It says so all over them. Those hours and days and years of Peripatetic work had carved their story; and his legs talk as well as his face—a clean-cut, closely knit, wiry man.


ALEXANDER (356–323 B.C.)


President Garfield once said that Mark Hopkins upon one end of a bench and you upon the other meant a liberal education.

But upon a bench in old time sat a greater teacher than President Hopkins; and beside him a greater man than Garfield. Son of a famous soldier-king; of a mother fiery and ambitious; he early showed the traits of both in boundless ambition, coupled with sober wisdom in dealing with whatever arose. His father secured as his tutor the renowned Aristotle, who "withdrew him to a distance from the Court, and instructed him in every branch of human learning, especially what relates to the art of government; while, at the same time he disciplined and invigorated his body by gymnastic exercises." (And, by-the-way, how could Aristotle teach him gymnastics, if he did not know them himself?)

In recent years, we have seen a small band of Japs going where they liked in mighty China; and her hundreds of millions could not stop them. So this lad, with scarce 35,000 men, went through army after army; and province and satrapy and nation; bearing all before him, till at thirty-two, he had conquered not one nation; or one continent only; but the whole known world; and sighed because he had not more worlds to conquer. Who before or after him ever did that?

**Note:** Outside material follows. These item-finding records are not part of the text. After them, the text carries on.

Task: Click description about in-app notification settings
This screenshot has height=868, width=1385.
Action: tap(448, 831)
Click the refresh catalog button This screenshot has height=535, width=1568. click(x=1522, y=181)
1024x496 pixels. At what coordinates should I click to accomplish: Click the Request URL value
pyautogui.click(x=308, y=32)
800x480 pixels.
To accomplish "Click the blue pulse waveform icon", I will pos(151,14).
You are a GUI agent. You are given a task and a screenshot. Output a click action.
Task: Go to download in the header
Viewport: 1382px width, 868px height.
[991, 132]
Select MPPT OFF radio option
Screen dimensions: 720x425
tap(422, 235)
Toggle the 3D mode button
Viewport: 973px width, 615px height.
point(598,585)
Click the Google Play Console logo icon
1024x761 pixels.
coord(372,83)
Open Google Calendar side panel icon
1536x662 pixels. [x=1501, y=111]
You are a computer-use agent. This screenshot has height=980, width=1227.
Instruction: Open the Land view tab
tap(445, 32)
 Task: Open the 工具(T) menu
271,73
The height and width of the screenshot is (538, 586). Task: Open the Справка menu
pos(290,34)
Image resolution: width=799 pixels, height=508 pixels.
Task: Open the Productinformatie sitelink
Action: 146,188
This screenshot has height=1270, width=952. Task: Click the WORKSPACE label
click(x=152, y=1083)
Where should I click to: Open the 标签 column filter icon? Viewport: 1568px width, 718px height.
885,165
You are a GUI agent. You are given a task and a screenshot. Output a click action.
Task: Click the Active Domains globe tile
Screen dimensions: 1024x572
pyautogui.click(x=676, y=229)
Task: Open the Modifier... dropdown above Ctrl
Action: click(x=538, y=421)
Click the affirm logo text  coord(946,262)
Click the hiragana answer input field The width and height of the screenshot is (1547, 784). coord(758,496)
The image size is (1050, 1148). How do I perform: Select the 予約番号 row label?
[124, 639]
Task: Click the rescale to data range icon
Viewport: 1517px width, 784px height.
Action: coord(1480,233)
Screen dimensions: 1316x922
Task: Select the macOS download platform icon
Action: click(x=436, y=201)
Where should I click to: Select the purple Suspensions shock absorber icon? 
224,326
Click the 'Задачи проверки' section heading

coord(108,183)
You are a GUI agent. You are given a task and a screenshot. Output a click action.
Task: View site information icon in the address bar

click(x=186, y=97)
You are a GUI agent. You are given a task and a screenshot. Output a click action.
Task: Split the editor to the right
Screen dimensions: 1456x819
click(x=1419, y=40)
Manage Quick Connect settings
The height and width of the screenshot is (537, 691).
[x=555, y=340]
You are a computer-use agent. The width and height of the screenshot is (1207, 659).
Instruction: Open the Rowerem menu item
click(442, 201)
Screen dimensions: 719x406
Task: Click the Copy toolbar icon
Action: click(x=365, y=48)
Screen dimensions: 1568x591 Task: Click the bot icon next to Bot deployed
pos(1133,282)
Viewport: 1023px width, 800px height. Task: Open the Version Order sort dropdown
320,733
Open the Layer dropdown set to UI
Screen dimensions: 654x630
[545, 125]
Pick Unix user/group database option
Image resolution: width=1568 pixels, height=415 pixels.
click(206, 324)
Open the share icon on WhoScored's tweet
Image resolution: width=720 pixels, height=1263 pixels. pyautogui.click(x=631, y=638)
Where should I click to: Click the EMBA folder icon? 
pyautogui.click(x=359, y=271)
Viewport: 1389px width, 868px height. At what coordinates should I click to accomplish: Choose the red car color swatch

And did the body of this war-genius match his mind? It must have, or he could not have stood the pace. And it did. He was a boy of extraordinary promise. He said himself: "I am not one of those who will look on at the struggle. But I am one of those who will perform valiant deeds at the contest. And though I be little and short in stature; yet I am mighty in chariot-races, and I will defeat the proud."